**TASK STATEMENT**: Below are some records; retype all of them exactly.

[[ DATA TO USE open ]]

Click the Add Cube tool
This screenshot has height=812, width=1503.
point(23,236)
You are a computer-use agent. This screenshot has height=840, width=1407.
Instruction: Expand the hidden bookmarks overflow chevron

[[ DATA TO USE closed ]]

**REPLY TO THE EXERCISE**:
Click the Add Cube tool
This screenshot has height=812, width=1503.
point(23,236)
You are a computer-use agent. This screenshot has height=840, width=1407.
Instruction: Expand the hidden bookmarks overflow chevron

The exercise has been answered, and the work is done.